(Prompt):
Answer the following from the passage on the sixth petition of the Lord's Prayer:
(a) Which question number in the Shorter Catechism treats this petition?
(b) In which two senses does the passage say Scripture uses the word "temptation"?
(c) Which Bible verse does the passage quote to show that God tempts no one?

(Page excerpt):
============

Having arrived at the sixth petition of the Lord’s Prayer, since there are no events of Presbyterianism available, we are confronted by a perplexing yet pressing petition for God’s people.   The Shorter Catechism’s question and answer which illustrates it says in number 106, “In the sixth petition, which is, And lead us not into temptation, but deliver us from evil,” we pray, that God would either keep us from being tempted to sin, or support us and deliver us when we are tempted.”  Each one of these explanations are tied to the parts of the petition itself.

The perplexing part of the petition is obvious.  Does God lead His people into temptation?  That’s the natural conclusion which comes to our mind when we read the first part of this petition. We answer by pointing out first that the word “temptation” is used in Scripture in one of two ways. We always think of it in an evil sense, and indeed that is possible from one of the ways. But the other way is to think of it in a testing sense, in that God tests us in a variety of ways for our good and His glory.  So the context is necessary before we look into its meaning. Second, God does not tempt anyone to sin.  He is holy and just and righteous. Scripture plainly declares this in James 1:13, “Let no one say when he is tempted, ‘I am being tempted by God’; for God cannot be tempted by evil, and He Himself does not tempt anyone.” (NASB)  No one can blame God for his or her temptation into sin.

============

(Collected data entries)
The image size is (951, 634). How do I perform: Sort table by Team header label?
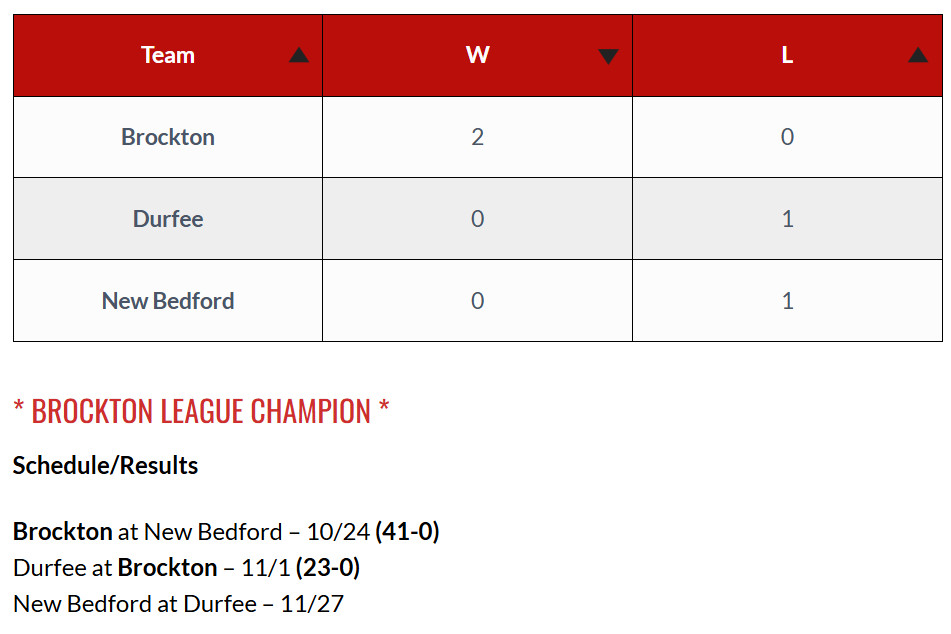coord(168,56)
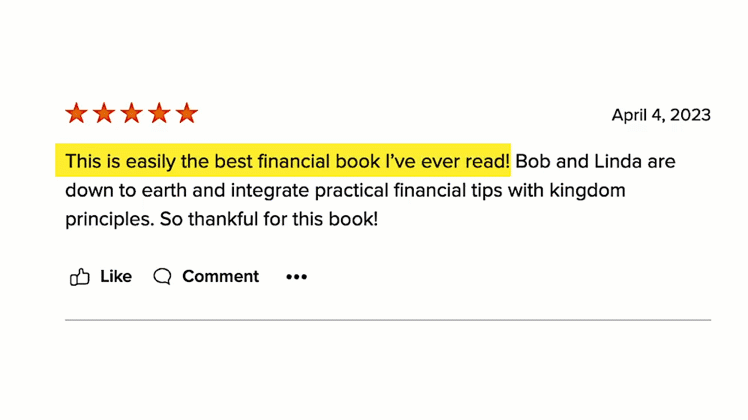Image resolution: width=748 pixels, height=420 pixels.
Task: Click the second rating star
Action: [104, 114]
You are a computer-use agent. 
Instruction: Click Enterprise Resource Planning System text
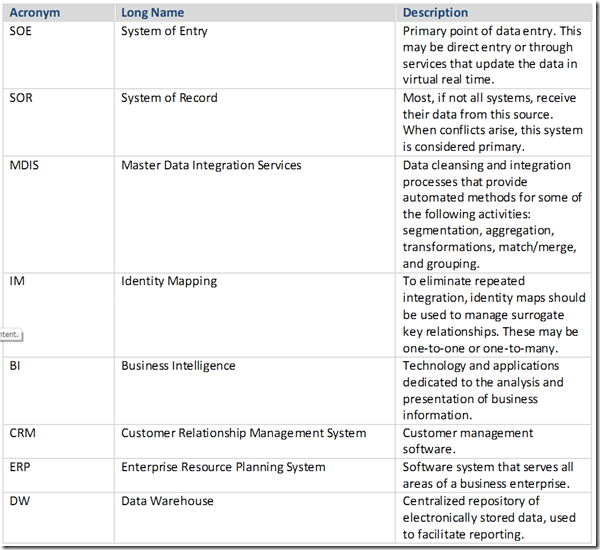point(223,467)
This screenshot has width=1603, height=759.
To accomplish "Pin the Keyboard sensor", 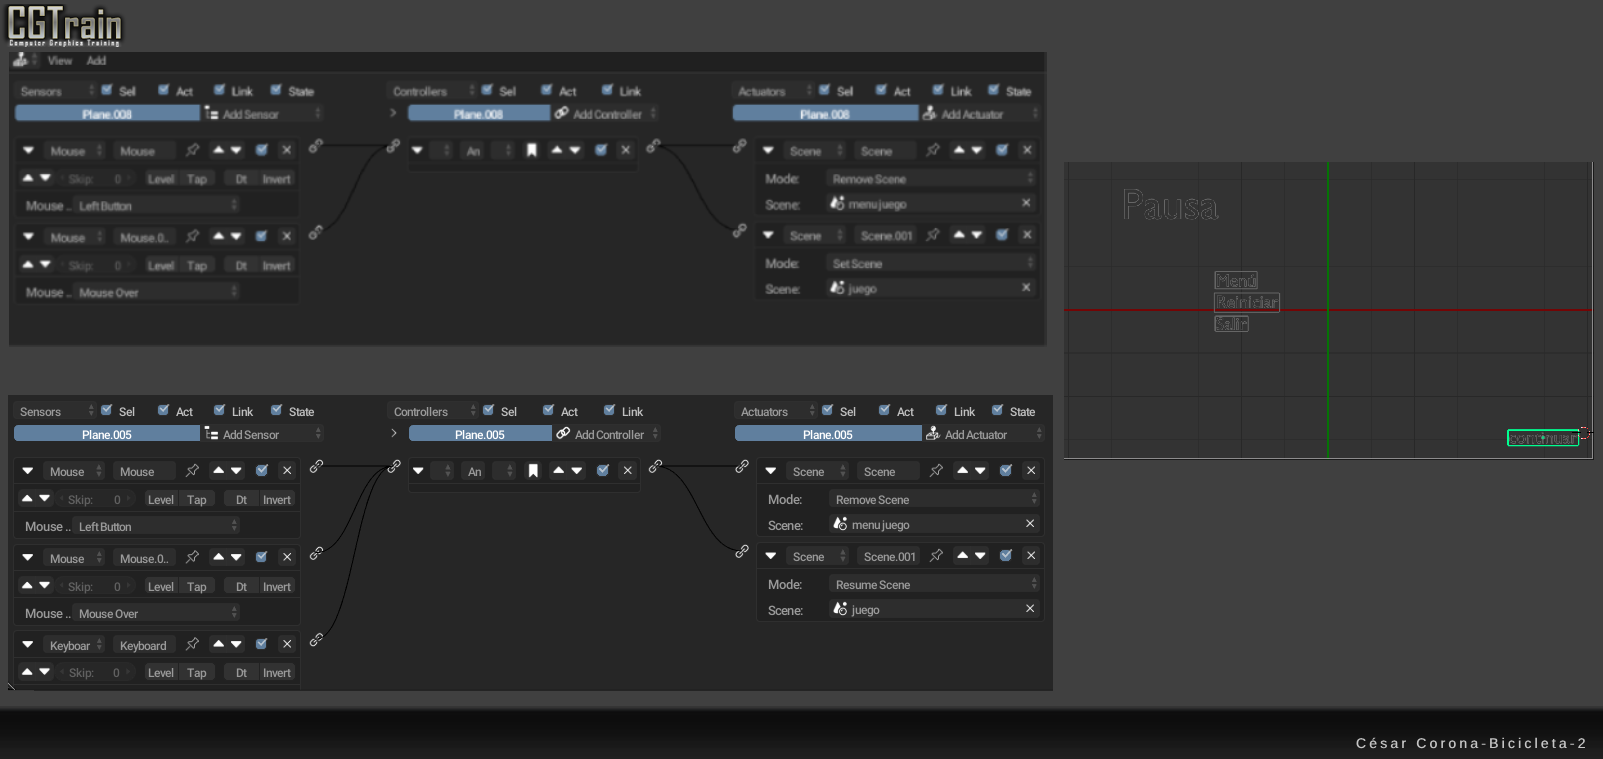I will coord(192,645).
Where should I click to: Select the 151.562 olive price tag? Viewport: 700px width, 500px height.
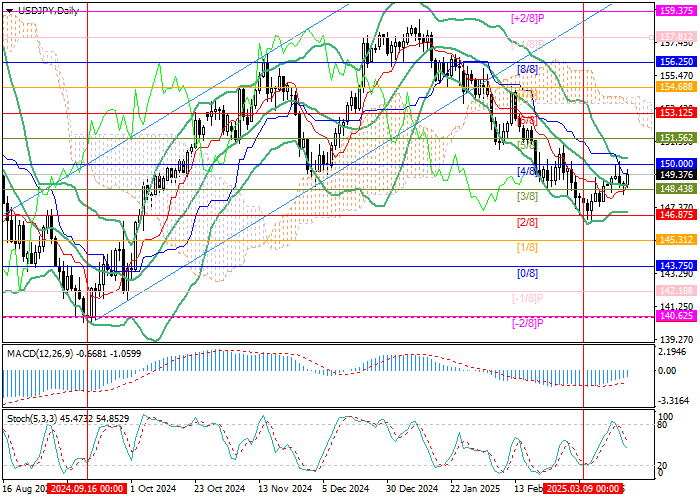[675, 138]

============

(Answer box):
(a) Number 106.
(b) An evil sense and a testing sense.
(c) James 1:13.